* Exercise objective: Please print out every line of the material, unchanged.

* Input data:
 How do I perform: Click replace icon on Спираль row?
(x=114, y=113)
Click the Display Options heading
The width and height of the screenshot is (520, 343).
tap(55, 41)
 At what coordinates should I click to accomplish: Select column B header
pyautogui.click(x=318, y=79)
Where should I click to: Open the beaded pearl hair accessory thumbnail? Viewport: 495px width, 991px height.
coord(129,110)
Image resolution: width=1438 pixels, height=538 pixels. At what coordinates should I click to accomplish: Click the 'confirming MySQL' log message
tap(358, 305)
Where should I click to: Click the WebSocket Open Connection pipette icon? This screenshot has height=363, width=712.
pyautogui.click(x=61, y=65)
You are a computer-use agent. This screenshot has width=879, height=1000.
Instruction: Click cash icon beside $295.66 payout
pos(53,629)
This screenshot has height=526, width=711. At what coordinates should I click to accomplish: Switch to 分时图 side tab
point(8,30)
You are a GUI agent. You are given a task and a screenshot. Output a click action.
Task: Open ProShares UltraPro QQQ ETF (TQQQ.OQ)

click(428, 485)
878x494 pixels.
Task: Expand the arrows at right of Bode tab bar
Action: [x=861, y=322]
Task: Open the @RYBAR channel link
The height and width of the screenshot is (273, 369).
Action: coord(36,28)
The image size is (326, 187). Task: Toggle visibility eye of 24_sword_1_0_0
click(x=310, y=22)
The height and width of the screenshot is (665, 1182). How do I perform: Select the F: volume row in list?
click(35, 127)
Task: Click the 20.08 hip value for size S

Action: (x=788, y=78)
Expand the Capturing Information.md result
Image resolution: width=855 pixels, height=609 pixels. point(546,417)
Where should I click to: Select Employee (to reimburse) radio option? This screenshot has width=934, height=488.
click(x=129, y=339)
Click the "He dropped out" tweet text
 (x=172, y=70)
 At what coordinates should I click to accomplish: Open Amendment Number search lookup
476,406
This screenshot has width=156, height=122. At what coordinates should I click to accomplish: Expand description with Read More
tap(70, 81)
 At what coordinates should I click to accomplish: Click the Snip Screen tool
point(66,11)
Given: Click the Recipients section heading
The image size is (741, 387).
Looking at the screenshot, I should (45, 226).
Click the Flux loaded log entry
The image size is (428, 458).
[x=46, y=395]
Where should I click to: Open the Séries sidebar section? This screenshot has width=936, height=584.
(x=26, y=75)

* Problem solution:
 How do I perform: Click replace icon on Спираль row?
(x=114, y=113)
Click the Display Options heading
The width and height of the screenshot is (520, 343).
tap(55, 41)
 At what coordinates should I click to accomplish: Select column B header
pyautogui.click(x=318, y=79)
Where should I click to: Open the beaded pearl hair accessory thumbnail? Viewport: 495px width, 991px height.
coord(129,110)
Image resolution: width=1438 pixels, height=538 pixels. At what coordinates should I click to accomplish: Click the 'confirming MySQL' log message
tap(358, 305)
Where should I click to: Click the WebSocket Open Connection pipette icon? This screenshot has height=363, width=712.
pyautogui.click(x=61, y=65)
You are a computer-use agent. This screenshot has width=879, height=1000.
Instruction: Click cash icon beside $295.66 payout
pos(53,629)
This screenshot has height=526, width=711. At what coordinates should I click to accomplish: Switch to 分时图 side tab
point(8,30)
You are a GUI agent. You are given a task and a screenshot. Output a click action.
Task: Open ProShares UltraPro QQQ ETF (TQQQ.OQ)

click(428, 485)
878x494 pixels.
Task: Expand the arrows at right of Bode tab bar
Action: [x=861, y=322]
Task: Open the @RYBAR channel link
The height and width of the screenshot is (273, 369).
Action: coord(36,28)
The image size is (326, 187). Task: Toggle visibility eye of 24_sword_1_0_0
click(x=310, y=22)
The height and width of the screenshot is (665, 1182). How do I perform: Select the F: volume row in list?
click(35, 127)
Task: Click the 20.08 hip value for size S

Action: (x=788, y=78)
Expand the Capturing Information.md result
Image resolution: width=855 pixels, height=609 pixels. point(546,417)
Where should I click to: Select Employee (to reimburse) radio option? This screenshot has width=934, height=488.
click(x=129, y=339)
Click the "He dropped out" tweet text
 (x=172, y=70)
 At what coordinates should I click to accomplish: Open Amendment Number search lookup
476,406
This screenshot has width=156, height=122. At what coordinates should I click to accomplish: Expand description with Read More
tap(70, 81)
 At what coordinates should I click to accomplish: Click the Snip Screen tool
point(66,11)
Given: Click the Recipients section heading
The image size is (741, 387).
Looking at the screenshot, I should (45, 226).
Click the Flux loaded log entry
The image size is (428, 458).
[x=46, y=395]
Where should I click to: Open the Séries sidebar section? This screenshot has width=936, height=584.
(x=26, y=75)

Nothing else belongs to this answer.